With the latest figures showing over 17.5 million people having received a first dose of a Covid-19 vaccine, Mr Zahawi said the prime minister will also reveal critical data on the effect of vaccines on hospital admissions and transmission of the virus.
“The prime minister will say more about this, but you will know that Public Health England have been running a couple of large scale studies,” he told Sky News.
“Suffice to say the evidence looks good. The Oxford team demonstrated their own evidence of cutting transmission by two thirds.
“We wouldn’t be in this place this morning to be able to say that we’re going to reopen schools on 8 March, and of course, as the school holidays begin on 29 March, we will look at the rule of six and two families being (able) to see each other outdoors, if we’re not confident that actually the vaccine programme is beginning to really bear fruit.”
However, speaking to BBC Radio 4’s Today programme, professor Sir David Spiegelhalter, a statistician from the University of Cambridge who sits on the government’s Scientific Advisory Group for Emergencies (Sage), said it was “upsetting” ministers were yet to publish more data on the vaccine rollout.
“We don’t know about the numbers of proportions by the priority groups — the group one to nine; we don’t know the proportions by ethnicity; we don’t know this broken down by region,” he said.
“I mean they do, somebody does, but we’re not getting it. And I think that’s a real shame as it was asked for a long time ago and so far nothing has happened.”

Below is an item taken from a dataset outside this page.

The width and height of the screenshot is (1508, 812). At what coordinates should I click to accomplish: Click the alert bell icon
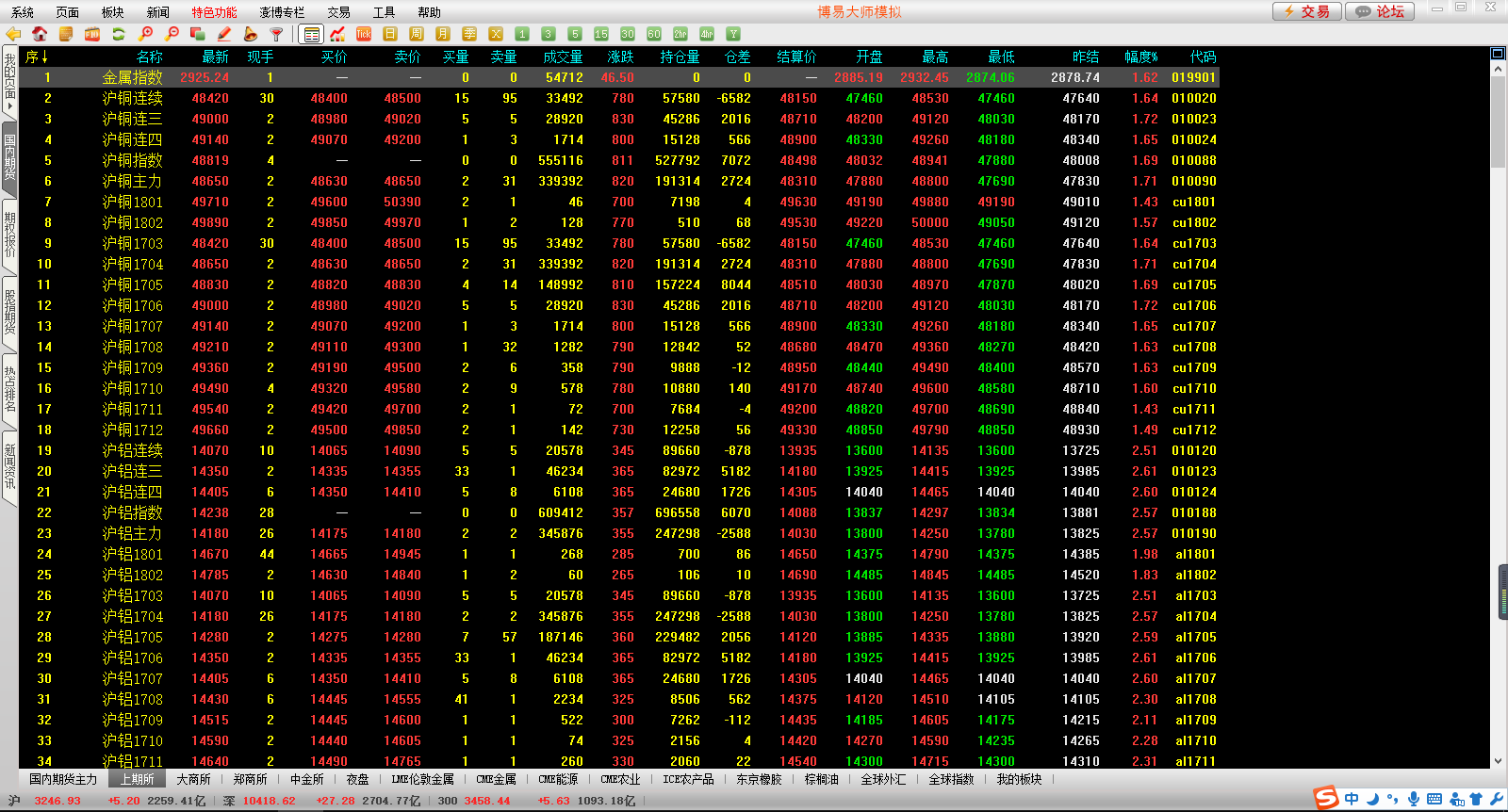click(x=250, y=34)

On the easing of restrictions, Mr Zahawi said in a separate interview the roadmap was about the “gradual reopening of the whole of England”, rather than a regional lifting of restrictions.
Asked if the tier system would return, he told LBC: “I think because the way this new variant actually took hold, which has become the dominant variant, the Kent variant, in the United Kingdom, infection rates around the country pretty much rose to similar, very high, unsustainable levels.
“So the view is very much that this is about a gradual reopening of the whole of England, not regional.”